Sabreclaw
Image © TSR Inc.
[The sabreclaw first appeared in Sabre River, a Basic D&D module, and then was reprinted in the Creature Catalogue. And then in the Mystara Monstrous Compendium for AD&D, which is where this art appears. The sabreclaw is clearly an attempt to fill the design need of making minions challenging to high level characters, which is where their cumulative defenses came in. Since AC is much more scalable in 3.x and Pathfinder than it is in earlier or later editions, I gave it cumulative offenses as well. I did tone down its nastiest ability; originally, all members of a wing fully share hit points, so none of them die unless all of them die. Combine that with an immunity to 1st-3rd level spells in the original, and every fight with these is gonna be a bit of a slog. The transfer health ability is intended to capture some of that flavor without being nearly so hostile to the players]
Sabreclaw CR 3 LE Aberration This humanoid creature has greasy black fur over its body and leathery wings growing from its back. Its face is distorted, rugose and vaguely simian. Its left hand is prehensile, but its right is taken up with a single oversized claw.
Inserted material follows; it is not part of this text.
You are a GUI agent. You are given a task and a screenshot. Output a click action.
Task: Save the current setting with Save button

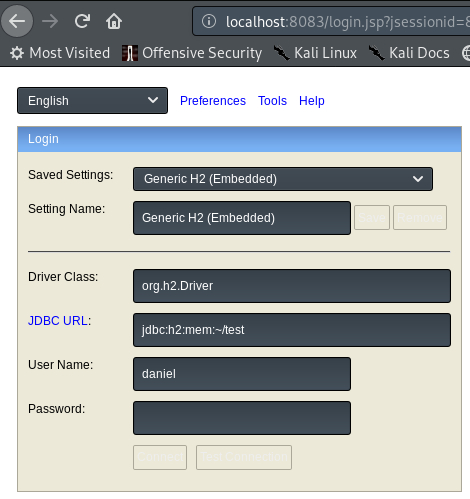[x=372, y=218]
Sabreclaws are unnatural creatures, created through fleshwarping to be soldiers without goals or desires of their own. Sabreclaws are found in squads, called wings, almost exclusively; a lone sabreclaw is likely to be the survivor of a destroyed wing, and is usually desperate, insane or both. Sabreclaws do not have a functional individual identity—they think of themselves as agents of their creator, and view other members of their wing the same way typical creatures think of their arms and legs as parts of themselves.
Sabreclaw wings fight en masse, dive-bombing a target and tearing them to pieces with their namesake claws. Their tactics are usually uncreative, but effective: gang up on a single target until it stops moving, move onto the next one. The more sabrewings are clustered together, the more effective combatants they become, and a sabrewing can even relay hit points to a wounded comrade to keep them in the fight longer. Whether a sabreclaw wing retreats to choose its battles, or goes out in a blaze of glory, depends more on the desires of their master than it does any tactical sense or personal choice for the sabrewings.
Unlike many fleshwarped monster, sabreclaws are created from non-sapient creatures, namely baboons. They are always made in batches—if a single sabreclaw awakens without a wing to call its own, it lashes out violently and uncontrollably. Fledgling fleshwarpers may view using animals to create fleshwarps as a lesser evil than transforming humanoids, but few creators are resolute enough to remain at that level of mad science. Indeed, sabreclaws are often used to gather “raw materials” by their masters. Sabreclaws are carnivorous, but require much less food and water than natural creatures of their size.